The HINZ newletter did make a lot of mention of 'personc centred healthcare'. I must say, when I see this term bandied about as if it's somehow something new it really raises my hackles! What d you non clincians think we actually practice? Primary care/general practicve has been practicving patrient centred care for a long time. What is mor patient centred than a prviate consverstaion in a mileu of trust with a relationship bulit up over multiple encounters over years? I apprecaite that there is great scope for more patient control, and I look forward to havine th day to day recalls and manegment of hyopertension and asthma, diabetes etcmanaged by protocls built into a web portal, but at the end of the day the majority of consultations are aboud advice for undiifferentiated symptoms, and for a long time 'wetware' is going top to a better job than software.
I agree that the term 'Person-centred healthcare' is a bit overloaded, and apologies that I'm one of those bantering it about. It may be that "healthcare in, and with greater consideration of, the person's own social context" is more the correct phrase. In this vein, I suppose the patient-centric elements that are beyond usual care would, for me, include: the patient being able to email a query about an item in their record and get a reply from an appropriately qualified professional, contributing to their record from their home-based devices, scheduling an appointment from home with a view of the appointment book, designating a relative to share access to their record, and joining an online circle of friends to share specific health information (e.g., bodyweight) and maybe organise physical activities. Also in this would be using the record to get targeted online medical education.

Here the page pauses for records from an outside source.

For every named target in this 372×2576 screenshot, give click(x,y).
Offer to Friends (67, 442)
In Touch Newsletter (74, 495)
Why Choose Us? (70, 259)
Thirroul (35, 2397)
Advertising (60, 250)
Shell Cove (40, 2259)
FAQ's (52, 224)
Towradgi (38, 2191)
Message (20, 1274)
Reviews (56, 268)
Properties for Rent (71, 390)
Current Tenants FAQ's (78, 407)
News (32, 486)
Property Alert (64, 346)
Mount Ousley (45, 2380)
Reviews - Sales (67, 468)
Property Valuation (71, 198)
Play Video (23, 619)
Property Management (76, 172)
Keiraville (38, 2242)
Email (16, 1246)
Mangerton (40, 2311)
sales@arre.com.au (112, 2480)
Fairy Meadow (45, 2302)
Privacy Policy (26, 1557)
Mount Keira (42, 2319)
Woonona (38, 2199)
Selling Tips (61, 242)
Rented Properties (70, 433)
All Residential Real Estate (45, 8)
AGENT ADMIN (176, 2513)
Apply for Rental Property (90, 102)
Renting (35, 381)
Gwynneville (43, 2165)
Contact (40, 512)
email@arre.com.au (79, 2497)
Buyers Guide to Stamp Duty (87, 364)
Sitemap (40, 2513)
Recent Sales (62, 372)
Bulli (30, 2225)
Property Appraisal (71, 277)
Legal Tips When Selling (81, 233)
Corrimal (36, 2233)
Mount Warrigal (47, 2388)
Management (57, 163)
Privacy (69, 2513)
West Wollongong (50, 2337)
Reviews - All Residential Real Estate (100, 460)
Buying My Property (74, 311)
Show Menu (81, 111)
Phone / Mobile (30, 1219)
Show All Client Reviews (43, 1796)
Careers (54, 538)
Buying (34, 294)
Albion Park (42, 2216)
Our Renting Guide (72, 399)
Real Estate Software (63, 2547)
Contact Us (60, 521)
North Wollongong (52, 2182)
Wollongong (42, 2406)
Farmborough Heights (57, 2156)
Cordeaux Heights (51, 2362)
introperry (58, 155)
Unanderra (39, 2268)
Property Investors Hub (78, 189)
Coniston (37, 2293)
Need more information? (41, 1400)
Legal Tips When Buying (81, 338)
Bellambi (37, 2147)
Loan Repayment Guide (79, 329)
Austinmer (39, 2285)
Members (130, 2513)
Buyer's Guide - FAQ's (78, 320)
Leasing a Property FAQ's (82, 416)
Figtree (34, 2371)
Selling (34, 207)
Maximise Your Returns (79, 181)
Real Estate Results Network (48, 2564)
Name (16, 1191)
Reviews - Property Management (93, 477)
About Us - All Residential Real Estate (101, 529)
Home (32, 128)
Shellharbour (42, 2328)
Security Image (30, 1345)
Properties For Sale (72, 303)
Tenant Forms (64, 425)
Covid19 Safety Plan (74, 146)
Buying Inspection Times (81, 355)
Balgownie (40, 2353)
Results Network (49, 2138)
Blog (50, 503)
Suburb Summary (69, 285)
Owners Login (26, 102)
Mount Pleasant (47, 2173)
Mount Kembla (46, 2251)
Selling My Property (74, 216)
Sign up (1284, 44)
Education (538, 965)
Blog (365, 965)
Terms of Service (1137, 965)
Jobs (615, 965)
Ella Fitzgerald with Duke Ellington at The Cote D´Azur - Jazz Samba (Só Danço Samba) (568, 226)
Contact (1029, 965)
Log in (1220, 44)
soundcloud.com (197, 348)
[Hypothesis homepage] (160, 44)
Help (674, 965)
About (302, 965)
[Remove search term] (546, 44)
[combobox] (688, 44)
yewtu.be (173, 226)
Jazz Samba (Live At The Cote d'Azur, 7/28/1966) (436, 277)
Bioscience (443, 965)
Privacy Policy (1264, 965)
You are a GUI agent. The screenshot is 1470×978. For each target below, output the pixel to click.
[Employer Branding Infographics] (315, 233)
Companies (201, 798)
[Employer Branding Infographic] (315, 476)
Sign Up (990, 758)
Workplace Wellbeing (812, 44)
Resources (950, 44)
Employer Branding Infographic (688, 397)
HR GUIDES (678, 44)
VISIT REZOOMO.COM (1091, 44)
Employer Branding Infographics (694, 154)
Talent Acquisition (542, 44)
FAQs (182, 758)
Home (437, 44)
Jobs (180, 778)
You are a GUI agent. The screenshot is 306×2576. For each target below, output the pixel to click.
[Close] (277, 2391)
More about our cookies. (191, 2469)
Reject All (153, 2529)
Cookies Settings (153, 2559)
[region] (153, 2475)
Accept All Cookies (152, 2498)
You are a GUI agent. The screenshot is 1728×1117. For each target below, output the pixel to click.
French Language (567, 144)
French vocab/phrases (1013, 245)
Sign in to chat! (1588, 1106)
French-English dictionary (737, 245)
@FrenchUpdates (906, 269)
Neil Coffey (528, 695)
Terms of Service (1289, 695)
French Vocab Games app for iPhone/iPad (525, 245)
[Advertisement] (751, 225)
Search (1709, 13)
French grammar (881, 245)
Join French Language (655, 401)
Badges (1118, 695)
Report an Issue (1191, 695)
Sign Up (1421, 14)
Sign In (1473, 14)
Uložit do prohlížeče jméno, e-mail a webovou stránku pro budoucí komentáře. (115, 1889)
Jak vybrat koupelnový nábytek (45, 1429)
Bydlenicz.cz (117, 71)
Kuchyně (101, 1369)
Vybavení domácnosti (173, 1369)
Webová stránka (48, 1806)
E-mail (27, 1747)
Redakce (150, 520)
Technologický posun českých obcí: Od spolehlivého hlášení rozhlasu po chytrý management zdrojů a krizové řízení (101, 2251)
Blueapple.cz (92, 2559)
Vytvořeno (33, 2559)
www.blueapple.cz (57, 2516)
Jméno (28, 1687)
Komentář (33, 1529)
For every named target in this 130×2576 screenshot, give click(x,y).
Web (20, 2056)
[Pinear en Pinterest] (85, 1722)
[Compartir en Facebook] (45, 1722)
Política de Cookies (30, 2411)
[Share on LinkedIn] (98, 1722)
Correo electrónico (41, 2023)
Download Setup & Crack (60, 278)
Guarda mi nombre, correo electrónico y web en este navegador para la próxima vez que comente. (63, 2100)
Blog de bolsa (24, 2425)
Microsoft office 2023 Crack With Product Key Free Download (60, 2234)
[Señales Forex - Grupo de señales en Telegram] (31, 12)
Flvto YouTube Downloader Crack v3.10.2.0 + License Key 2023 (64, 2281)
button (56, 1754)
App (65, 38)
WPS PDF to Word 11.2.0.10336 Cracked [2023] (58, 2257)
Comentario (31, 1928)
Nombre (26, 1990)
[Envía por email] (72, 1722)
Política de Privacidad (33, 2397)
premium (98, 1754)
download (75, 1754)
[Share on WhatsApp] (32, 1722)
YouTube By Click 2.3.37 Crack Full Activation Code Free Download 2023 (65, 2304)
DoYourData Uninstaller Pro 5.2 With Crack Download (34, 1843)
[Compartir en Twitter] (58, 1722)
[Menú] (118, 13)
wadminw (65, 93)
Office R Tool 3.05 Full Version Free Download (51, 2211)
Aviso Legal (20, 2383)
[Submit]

Looking closer to General Practice per se, for my part I'm very interested in patient adherence. Statistically, things are frequently not great on that front (see some of my own publications with 'Mabotuwana'). A US based example that shows a gap says, "Patients’ prior medication adherence had little impact on providers’ decisions about intensifying medications, even at very high levels of poor adherence." (See When more is not better: treatment intensification among hypertensive patients with poor medication adherence. Heisler M, Hogan MM, Hofer TP, Schmittdiel JA, Pladevall M, Kerr EA. Circulation. 2008 Jun 3;117(22):2884-92. ). Of course, patient-centric means more patient responsibility. I for one am sure not talking about less of a role for doctors, it's more just a question of garnering more total capacity focused on health and wellness.
I agree...the whiteware- software debate is not that of replacing one with other but to harness the best of both by supporting each other. if the expertise of clinicans guides development of systems that improve services or outcomes and systems in turn can share cognitive and administrative burden from physicians then both win.
Wont it be ideal if each physician could uniformly develop close rapport with patients and spend time educating them, give them freedom to own and share their data longitudinally, encouraging them to follow healthy lifestyle, regularly observe them taking care of themselves, intervene to remind them when they fail to take medications on daily basis, collects medical records from various sources when the patient acutely needs them, correct another colleague if he forgets to consider critical information and lead group sessions that make patients feel supported. If a busy practice with an average of 7 minute consultation time can pack all these well intentioned actions, then may be clinicians and non-clinicians both should reflect upon the very need to introduce person centric healthcare!!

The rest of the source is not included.